42,15:Le chiamò a parte dell'eredità insieme co' loro fratelli. Ebbero nella distribuzione dell'eredità paterna porzione eguale a quella de' fratelli. Vuolsi, che tale fosse la consuetudine, o la legge osservata tragli Arabi. Secondo la legge di Mosè le figliuole non ebbero parte all'eredita ogni volta che avessero de' fratelli.
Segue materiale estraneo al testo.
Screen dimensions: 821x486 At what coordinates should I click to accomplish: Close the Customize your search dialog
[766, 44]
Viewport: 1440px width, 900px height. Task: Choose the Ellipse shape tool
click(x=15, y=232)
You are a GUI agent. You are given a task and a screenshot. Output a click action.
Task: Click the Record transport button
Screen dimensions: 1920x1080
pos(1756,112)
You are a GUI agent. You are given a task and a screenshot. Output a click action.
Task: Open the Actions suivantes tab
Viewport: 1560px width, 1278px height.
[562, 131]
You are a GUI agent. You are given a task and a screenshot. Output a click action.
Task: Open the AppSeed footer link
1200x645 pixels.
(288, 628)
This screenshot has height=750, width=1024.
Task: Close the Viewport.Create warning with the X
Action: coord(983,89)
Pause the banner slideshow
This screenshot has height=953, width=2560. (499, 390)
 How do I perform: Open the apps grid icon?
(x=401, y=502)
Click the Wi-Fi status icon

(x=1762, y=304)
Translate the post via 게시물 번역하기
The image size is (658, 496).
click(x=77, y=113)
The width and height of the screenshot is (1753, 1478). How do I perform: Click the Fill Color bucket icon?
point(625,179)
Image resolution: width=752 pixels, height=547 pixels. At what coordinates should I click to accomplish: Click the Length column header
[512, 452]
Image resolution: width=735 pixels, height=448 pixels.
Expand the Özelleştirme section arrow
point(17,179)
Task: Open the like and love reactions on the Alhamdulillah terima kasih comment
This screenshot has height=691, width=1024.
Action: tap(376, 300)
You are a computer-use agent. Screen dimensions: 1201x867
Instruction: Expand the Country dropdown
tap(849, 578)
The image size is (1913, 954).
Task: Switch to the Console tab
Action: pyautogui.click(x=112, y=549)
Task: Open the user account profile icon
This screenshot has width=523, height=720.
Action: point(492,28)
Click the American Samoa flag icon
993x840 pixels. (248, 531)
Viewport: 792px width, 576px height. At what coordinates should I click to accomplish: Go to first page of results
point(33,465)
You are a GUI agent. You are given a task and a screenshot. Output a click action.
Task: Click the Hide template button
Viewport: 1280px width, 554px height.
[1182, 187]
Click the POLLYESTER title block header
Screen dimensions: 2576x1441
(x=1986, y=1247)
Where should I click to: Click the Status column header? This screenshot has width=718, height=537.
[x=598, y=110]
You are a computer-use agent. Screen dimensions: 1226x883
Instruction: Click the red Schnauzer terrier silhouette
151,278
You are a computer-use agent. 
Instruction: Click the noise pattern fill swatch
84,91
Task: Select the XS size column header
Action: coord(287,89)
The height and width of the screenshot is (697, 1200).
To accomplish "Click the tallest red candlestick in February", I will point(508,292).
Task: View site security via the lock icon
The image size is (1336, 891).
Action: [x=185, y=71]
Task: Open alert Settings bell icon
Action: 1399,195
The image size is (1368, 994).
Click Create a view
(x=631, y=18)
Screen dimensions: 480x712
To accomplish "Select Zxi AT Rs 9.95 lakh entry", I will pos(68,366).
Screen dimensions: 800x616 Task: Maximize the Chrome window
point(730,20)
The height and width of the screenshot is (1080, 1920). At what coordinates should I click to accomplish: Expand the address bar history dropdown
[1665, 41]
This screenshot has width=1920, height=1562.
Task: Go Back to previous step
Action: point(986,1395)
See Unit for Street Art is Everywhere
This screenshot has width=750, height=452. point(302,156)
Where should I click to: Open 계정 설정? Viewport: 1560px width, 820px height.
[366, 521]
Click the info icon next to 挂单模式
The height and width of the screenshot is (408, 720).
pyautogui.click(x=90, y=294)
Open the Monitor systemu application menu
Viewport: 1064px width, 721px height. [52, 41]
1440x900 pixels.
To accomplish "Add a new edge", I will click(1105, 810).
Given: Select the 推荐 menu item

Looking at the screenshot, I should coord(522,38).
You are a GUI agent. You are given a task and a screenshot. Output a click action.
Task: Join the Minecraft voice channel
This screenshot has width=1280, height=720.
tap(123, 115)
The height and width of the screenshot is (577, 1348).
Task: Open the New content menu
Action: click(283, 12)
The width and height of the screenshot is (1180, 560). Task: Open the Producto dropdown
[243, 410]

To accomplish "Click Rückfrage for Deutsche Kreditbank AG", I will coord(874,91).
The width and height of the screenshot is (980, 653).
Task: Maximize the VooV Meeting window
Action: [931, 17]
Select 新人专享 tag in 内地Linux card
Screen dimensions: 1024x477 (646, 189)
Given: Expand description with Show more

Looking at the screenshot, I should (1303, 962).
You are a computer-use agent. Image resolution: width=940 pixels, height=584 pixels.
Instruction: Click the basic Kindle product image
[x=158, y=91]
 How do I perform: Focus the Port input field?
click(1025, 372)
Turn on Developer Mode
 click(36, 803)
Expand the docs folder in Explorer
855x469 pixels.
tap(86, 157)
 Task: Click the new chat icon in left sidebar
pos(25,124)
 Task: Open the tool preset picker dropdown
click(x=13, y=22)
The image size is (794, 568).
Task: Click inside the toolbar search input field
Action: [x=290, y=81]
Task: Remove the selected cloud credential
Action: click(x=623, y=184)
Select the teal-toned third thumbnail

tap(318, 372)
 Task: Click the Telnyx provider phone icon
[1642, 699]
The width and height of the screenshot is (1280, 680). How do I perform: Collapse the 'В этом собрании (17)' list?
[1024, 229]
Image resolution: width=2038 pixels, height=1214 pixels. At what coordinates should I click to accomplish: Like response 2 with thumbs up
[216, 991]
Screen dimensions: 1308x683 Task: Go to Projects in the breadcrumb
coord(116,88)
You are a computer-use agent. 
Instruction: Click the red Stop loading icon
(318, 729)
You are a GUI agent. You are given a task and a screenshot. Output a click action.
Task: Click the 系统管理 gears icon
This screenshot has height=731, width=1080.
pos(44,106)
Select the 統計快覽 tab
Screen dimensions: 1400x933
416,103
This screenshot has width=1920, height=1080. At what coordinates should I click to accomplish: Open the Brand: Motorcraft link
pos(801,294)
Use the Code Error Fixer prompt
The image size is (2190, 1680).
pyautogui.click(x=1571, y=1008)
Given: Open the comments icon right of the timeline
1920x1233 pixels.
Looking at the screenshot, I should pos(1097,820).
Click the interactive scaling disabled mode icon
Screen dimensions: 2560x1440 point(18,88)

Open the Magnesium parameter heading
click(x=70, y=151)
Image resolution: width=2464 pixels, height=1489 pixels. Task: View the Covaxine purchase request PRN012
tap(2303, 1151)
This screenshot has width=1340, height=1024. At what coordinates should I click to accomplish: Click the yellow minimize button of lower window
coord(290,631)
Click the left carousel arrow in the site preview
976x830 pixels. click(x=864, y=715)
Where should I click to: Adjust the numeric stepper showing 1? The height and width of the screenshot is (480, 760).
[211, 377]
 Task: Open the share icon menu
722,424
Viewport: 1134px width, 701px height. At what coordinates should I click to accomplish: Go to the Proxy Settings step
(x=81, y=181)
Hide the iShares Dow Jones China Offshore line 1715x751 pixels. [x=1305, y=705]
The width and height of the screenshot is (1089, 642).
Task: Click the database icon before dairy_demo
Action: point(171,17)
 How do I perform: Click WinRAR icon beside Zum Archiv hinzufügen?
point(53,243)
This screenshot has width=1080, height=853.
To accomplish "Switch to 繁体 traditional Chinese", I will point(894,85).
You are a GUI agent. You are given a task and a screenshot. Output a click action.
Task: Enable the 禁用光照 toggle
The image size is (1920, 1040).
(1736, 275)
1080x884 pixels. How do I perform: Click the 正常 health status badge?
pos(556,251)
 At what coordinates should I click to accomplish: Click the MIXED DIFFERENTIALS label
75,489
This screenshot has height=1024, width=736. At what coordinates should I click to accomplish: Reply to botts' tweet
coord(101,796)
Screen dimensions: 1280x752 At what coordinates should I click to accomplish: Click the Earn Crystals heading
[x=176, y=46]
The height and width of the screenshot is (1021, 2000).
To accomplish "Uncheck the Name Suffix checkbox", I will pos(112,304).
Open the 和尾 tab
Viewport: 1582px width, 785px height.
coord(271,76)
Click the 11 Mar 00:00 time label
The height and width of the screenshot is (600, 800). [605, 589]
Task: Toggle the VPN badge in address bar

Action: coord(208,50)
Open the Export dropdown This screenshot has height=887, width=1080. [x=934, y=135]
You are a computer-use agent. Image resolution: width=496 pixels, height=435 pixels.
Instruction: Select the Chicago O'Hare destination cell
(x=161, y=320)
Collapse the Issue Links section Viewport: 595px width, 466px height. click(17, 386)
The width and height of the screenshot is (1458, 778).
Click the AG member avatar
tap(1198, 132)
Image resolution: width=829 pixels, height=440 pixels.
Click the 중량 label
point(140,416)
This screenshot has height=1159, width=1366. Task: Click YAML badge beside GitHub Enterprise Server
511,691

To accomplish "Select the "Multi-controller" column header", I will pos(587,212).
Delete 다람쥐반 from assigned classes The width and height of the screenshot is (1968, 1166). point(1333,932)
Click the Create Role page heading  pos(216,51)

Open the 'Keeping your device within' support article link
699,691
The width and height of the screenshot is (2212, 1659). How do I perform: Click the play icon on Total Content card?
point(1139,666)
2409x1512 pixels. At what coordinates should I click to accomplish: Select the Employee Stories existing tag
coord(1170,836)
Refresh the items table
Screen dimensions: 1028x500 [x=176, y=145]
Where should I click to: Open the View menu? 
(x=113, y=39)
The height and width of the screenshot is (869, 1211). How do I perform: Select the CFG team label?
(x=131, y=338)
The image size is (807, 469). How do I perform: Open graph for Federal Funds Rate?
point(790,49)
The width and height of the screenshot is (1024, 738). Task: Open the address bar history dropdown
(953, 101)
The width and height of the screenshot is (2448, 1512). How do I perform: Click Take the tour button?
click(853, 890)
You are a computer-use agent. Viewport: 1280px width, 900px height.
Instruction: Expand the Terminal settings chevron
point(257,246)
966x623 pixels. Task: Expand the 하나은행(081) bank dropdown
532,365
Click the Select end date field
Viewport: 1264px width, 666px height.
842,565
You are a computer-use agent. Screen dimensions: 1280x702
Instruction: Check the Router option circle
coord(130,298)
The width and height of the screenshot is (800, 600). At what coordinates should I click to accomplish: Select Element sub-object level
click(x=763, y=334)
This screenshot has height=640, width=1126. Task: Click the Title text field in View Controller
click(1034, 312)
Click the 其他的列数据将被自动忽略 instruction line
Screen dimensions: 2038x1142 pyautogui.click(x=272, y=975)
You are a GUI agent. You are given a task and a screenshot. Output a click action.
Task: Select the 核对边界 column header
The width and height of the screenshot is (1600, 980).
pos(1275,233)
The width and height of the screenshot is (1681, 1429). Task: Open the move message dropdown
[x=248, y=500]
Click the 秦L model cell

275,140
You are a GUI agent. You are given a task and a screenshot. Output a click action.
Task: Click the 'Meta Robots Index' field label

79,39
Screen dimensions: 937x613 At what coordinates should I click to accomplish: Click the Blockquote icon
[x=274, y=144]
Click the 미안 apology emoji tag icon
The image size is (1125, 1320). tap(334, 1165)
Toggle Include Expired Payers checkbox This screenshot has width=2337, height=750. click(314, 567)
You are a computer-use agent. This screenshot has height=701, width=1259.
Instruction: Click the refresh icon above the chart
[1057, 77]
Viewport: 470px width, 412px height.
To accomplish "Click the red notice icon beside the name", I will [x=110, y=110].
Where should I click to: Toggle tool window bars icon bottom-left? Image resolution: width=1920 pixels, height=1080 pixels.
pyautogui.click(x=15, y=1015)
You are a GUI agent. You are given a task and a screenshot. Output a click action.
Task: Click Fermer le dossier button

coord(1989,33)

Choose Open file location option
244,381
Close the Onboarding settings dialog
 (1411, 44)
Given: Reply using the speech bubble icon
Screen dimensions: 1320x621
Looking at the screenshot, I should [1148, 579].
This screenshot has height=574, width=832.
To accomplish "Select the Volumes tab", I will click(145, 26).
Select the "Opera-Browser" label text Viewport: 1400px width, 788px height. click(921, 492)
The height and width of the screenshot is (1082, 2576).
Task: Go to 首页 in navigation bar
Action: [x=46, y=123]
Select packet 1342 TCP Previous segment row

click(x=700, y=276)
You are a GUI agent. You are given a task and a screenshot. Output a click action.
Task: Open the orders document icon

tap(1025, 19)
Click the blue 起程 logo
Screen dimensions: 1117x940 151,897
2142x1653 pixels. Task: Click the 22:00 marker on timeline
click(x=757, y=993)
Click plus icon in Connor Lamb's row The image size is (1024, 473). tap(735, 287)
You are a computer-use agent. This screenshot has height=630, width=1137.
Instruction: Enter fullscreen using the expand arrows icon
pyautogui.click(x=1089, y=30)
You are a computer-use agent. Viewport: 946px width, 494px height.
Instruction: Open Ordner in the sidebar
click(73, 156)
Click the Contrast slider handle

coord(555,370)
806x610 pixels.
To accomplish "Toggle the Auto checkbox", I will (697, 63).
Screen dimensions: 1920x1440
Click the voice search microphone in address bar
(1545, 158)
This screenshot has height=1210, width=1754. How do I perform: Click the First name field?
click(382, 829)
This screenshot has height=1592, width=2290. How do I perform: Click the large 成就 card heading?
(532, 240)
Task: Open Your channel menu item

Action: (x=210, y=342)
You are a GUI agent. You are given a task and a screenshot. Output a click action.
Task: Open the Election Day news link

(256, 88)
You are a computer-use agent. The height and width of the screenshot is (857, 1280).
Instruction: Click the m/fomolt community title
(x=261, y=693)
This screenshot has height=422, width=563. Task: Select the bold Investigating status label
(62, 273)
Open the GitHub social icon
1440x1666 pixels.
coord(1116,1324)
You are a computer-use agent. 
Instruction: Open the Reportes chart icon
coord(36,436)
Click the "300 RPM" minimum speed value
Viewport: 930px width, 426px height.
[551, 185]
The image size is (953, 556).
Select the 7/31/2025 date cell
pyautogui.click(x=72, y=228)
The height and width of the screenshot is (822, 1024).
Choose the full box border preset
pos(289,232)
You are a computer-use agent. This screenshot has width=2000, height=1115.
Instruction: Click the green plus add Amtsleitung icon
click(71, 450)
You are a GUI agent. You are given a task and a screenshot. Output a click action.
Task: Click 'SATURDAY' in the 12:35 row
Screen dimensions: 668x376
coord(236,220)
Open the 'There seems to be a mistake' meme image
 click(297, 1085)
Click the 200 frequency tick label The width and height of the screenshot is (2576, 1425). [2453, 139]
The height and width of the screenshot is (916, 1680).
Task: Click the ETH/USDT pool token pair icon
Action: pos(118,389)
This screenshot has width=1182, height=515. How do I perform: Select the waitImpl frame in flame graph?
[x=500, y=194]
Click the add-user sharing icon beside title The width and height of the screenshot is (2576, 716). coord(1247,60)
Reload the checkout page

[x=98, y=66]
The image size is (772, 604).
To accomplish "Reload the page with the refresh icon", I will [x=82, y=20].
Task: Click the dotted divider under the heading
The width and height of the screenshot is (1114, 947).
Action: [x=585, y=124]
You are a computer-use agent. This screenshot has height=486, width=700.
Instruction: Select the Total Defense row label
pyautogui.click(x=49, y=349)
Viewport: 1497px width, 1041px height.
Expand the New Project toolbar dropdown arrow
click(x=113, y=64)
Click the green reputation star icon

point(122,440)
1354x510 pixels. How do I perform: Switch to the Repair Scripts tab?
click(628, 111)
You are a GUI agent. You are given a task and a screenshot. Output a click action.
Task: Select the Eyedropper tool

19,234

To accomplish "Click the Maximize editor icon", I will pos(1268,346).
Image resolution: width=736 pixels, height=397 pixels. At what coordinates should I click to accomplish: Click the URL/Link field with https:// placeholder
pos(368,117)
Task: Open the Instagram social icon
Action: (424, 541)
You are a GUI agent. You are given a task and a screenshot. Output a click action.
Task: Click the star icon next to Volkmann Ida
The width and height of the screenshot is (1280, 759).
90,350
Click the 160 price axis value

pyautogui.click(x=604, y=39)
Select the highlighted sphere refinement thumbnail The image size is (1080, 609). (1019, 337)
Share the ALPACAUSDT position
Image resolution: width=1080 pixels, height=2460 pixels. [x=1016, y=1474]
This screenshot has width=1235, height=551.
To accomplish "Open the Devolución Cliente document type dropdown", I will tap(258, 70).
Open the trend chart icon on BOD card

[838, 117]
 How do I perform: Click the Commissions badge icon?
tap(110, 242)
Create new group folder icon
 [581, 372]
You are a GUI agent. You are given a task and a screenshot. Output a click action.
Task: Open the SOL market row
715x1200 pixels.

42,16:Visse... cento quarant'anni.L'opinione degli Ebrei si e, che Giobbe visse un anno nella malattia, e fu risanato l'anno settantesimo di sua età; onde essendo vissuto dipoi cento quarant' anni ne viene per conseguenza, che Dio gli diede il doppio anche degli anni di vita, e che in tutto egli visse anni dugento dieci. Non debbo però tacere, che il Grisostomo, Isidoro e molti altri pretendono, che il tempo della tentazione di Giobbe fosse di sette anni, e che avendo principiato i suoi disastri l'anno sessantesimo terzo della vita di lui, avesser poi fine l'anno settanta. Ma sopra di ciò non abbiam verun lume nella Scrittura.
Nel Greco, e nell'Arabo, e nell'antica Volgata Latina a quest'ultimo versetto del libro di Giobbe si aggiungono le seguenti parole: Or egli sia scritto, ch'ei risusciterà insieme con quelli, che saran risuscitati dal Signore.
Indi il testo Greco soggiunge:Dal Siriaco si ricava che Giobbe abitava nell'Ausite su confine dell'Idumea, e dell'Arabia, e che il suo primo uomo era Jobab. Egli sposò una donna Araba, da cui ebbe un figliuolo chiamato Ennon. Egli era figliuolo di Zara (de' discendenti di Esau), e di Bosra, di modo che egli era quinto da Abramo. Ed ecco i re, che regnaron nell'Idumea dove lo stesso Giobbe regnò: primo Balac figliuolo di Beor nella città di Dennaba; dopo di lui regnò Job altrimenti Jobab. A Job succedette Ason, che era governatore, ossia principe del paese di Theman. Dopo di lui regnò Adad figliolo di Barad, il quale sconfisse i Madianiti nelle pianure di Moab. Il nome della sua città era Gethem. Gli amici di Giobbe, che andarono a visitarlo, sono Eliphaz de' posteri d'Esau e re di Theman, Baldad re de' Souchei e Sophar re de' Minei.
Questa addizione è antichissima conservata da Teodozione e da tutti gli antichi Padri Greci e Latini prima di s. Girolamo, ma non ricevuta da essi come parte del testo sacro.